━━━ Texte fourni ━━━

Parmi les hérétiques, sans hésiter. Il s’agit d’ouvrir continuellement de nouvelles brèches, de nouvelles failles, qui sont toutes par nature temporaires, et les plus intéressantes sont bien évidemment hors du marché de l’art. La nature et l’architecture des systèmes, quels qu’ils soient, ne doivent pas être pensées comme des fatalités, mais comme autant de terrains de jeu, de systémiques à exploiter, à mettre à profit.

Dans ce sens, par exemple, notre projet ADM XI pourrait être défini comme un plan stratégique de contamination du marché financier, par une mise à disposition des traders et des quants de codes sources d’algorithmes hérétiques, absurdes, poétiques, déficients 6. Ici, la stratégie de contamination, comme celle d’un virus informatique, mise sur la tendance au mimétisme des traders. Sans croire à une transformation de l’intérieur, il s’agit donc plutôt d’identifier les stratégies potentielles de contamination, comme autant de modèles opérationnels, avant que la brèche ne se referme.

Un autre exemple : notre pièce Flashcrash, performance qui rejoue le fameux krach financier du 6 mai 2010, et qui s’intéresse à l’écosystème technique de la finance contemporaine et à sa proximité avec le domaine de l’informatique. Les marchés sont aujourd’hui totalement informatisés et traversés par des modes opératoires ressemblant aux attaques informatiques de type Déni de service (DDoS) 7. Il s’agit de rendre le système dysfonctionnel, d’en perturber l’agenda en générant une suractivité et d’identifier les champs d’opérations à exploiter. Par exemple, le Flash Crash a révélé que les horloges qui gèrent les relations inter-marchés se désynchronisent sous le coup de transactions massives et synchronisées, générant des prix aberrants (voir à ce sujet les analyses du Nanex sur le Flash Crash). Dans le monde de la finance, où chaque microseconde compte, le dysfonctionnement, les crises, les krachs, permettent de mettre en lumière les mécanismes profonds du système, là où ces mécanismes sont opaques en temps normaux.

Nous entretenons une ambiguïté dans les formes et les objets que nous produisons, aux yeux des milieux dans lesquels ils opèrent. En les positionnant sur plusieurs tableaux, nous tentons de favoriser la contamination d’idées hérétiques dans les domaines que nous fouillons (finance, offshore, datamining). Les Algoffshore, nos modèles spéculatifs d’évasion fiscale automatisés, sont voués à être expertisés et brevetés, faisant basculer le projet The Great Offshore de la critique indirecte à l’autocritique par le système lui‑même, qui va auditer les programmes que nous imaginons et les légitimer, malgré leur absurdité inhérente. Cela conduit souvent à une double incompréhension sur le statut des objets que nous produisons. ADM 8, le robot trader, n’est pas une œuvre d’art pour le milieu de l’art et son public, mais peut l’être du point de vue des banquiers, et conséquemment, reste étranger à tous les domaines par lesquels il transite.

━━━

Tâches et exercices >>
[a] Recopiez le passage du texte fourni allant de « Dans ce sens, par » jusqu'à « ne se referme. » inclus.
[b] D'après le texte fourni, quel krach financier la performance Flashcrash rejoue-t-elle ?

━━━ Données sources ━━━

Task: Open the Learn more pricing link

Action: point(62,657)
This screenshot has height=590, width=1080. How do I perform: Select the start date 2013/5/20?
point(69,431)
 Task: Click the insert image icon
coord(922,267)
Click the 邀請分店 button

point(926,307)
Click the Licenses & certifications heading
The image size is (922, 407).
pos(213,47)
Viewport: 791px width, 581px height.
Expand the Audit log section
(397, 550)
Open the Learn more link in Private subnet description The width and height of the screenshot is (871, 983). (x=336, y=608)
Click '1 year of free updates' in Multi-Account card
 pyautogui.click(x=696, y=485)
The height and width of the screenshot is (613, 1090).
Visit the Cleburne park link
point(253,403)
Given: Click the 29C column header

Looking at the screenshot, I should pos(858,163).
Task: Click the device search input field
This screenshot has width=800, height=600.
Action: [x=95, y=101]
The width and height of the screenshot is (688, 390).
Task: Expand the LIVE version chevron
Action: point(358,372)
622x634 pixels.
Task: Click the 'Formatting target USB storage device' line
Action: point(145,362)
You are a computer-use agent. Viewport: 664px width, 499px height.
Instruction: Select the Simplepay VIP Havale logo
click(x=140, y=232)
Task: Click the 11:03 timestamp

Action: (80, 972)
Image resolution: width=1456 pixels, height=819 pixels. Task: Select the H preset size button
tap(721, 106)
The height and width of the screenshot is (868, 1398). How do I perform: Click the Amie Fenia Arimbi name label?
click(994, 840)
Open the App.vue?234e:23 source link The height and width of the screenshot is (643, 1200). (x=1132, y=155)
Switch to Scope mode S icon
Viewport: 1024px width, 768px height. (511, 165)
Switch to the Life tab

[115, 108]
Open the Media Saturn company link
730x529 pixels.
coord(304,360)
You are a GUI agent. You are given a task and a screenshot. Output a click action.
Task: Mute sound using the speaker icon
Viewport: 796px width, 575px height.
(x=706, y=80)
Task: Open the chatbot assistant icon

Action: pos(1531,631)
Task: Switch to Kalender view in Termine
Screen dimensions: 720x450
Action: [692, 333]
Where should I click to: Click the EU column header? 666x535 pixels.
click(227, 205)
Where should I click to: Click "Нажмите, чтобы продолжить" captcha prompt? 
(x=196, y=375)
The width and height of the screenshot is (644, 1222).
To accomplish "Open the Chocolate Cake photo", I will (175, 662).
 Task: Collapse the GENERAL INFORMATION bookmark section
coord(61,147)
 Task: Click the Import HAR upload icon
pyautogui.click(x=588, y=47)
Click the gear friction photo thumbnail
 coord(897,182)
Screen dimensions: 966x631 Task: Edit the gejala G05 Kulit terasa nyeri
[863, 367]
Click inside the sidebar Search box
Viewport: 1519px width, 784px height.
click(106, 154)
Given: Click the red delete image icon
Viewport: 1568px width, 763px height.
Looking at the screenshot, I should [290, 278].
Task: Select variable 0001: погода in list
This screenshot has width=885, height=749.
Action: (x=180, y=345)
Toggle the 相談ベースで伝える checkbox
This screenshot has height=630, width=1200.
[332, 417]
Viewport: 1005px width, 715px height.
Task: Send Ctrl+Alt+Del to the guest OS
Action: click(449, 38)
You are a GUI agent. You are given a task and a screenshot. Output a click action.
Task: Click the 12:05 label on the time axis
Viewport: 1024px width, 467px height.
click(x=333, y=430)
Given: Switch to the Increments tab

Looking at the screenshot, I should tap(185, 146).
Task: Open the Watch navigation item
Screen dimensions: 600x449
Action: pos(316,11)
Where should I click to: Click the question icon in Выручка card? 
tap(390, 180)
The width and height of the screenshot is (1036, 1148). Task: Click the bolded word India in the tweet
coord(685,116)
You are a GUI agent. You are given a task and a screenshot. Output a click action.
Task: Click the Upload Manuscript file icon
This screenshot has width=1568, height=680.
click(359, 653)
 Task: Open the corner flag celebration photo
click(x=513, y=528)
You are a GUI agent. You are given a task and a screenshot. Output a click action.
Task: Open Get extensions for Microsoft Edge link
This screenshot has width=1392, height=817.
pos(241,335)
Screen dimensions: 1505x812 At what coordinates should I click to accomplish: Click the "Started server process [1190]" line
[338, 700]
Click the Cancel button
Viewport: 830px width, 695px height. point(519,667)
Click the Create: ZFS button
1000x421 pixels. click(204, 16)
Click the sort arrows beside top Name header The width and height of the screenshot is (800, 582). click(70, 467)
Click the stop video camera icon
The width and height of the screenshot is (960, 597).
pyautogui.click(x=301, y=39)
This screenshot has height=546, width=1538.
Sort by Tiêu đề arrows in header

━━━

Solutions par tâche >>
[a]
Dans ce sens, par exemple, notre projet ADM XI pourrait être défini comme un plan stratégique de contamination du marché financier, par une mise à disposition des traders et des quants de codes sources d’algorithmes hérétiques, absurdes, poétiques, déficients 6. Ici, la stratégie de contamination, comme celle d’un virus informatique, mise sur la tendance au mimétisme des traders. Sans croire à une transformation de l’intérieur, il s’agit donc plutôt d’identifier les stratégies potentielles de contamination, comme autant de modèles opérationnels, avant que la brèche ne se referme.

[b] Le krach financier du 6 mai 2010.